Entries provided ▸
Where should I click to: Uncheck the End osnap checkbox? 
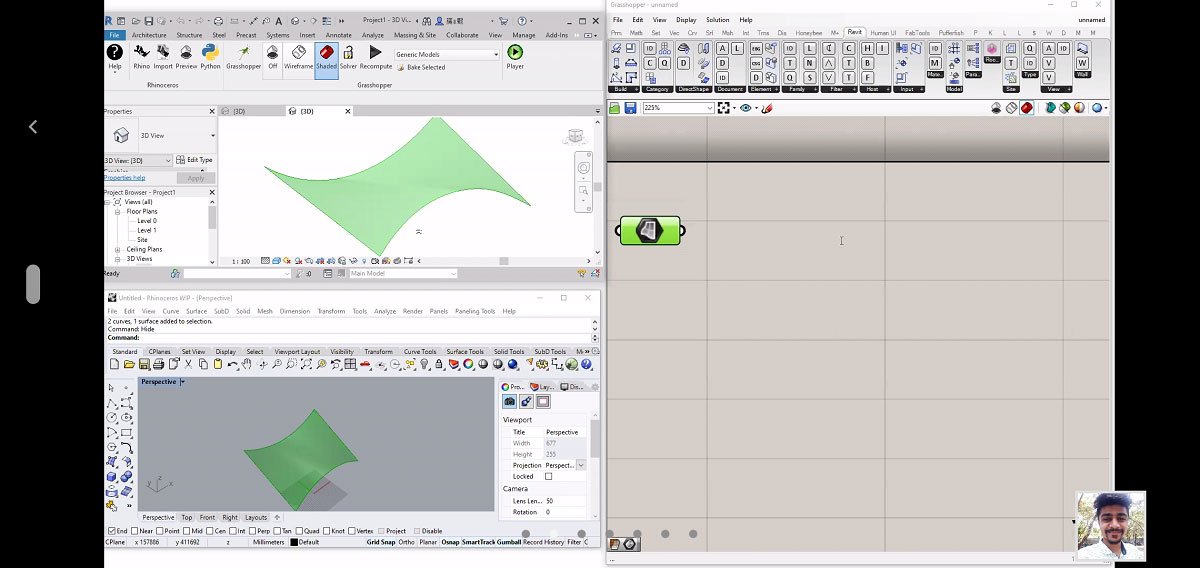pyautogui.click(x=110, y=531)
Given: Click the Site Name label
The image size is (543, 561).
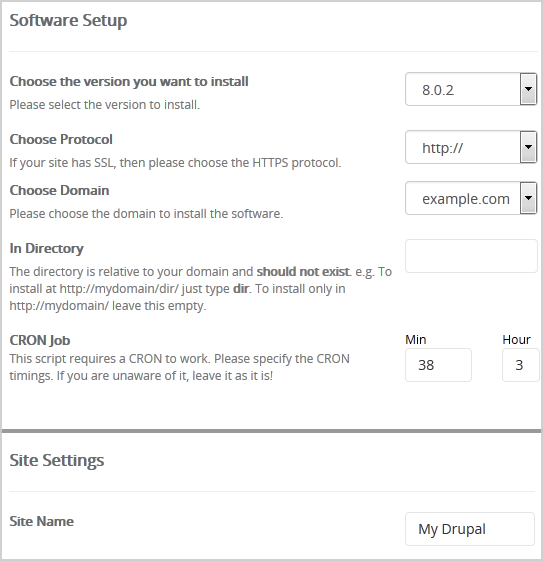Looking at the screenshot, I should (41, 521).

What you have to do ▸
Reproduce all of the material above word for word, omitting the pictures from your answer.

The answer ▸
Where should I click to: Uncheck the End osnap checkbox? 
pyautogui.click(x=110, y=531)
Given: Click the Site Name label
The image size is (543, 561).
Looking at the screenshot, I should (41, 521).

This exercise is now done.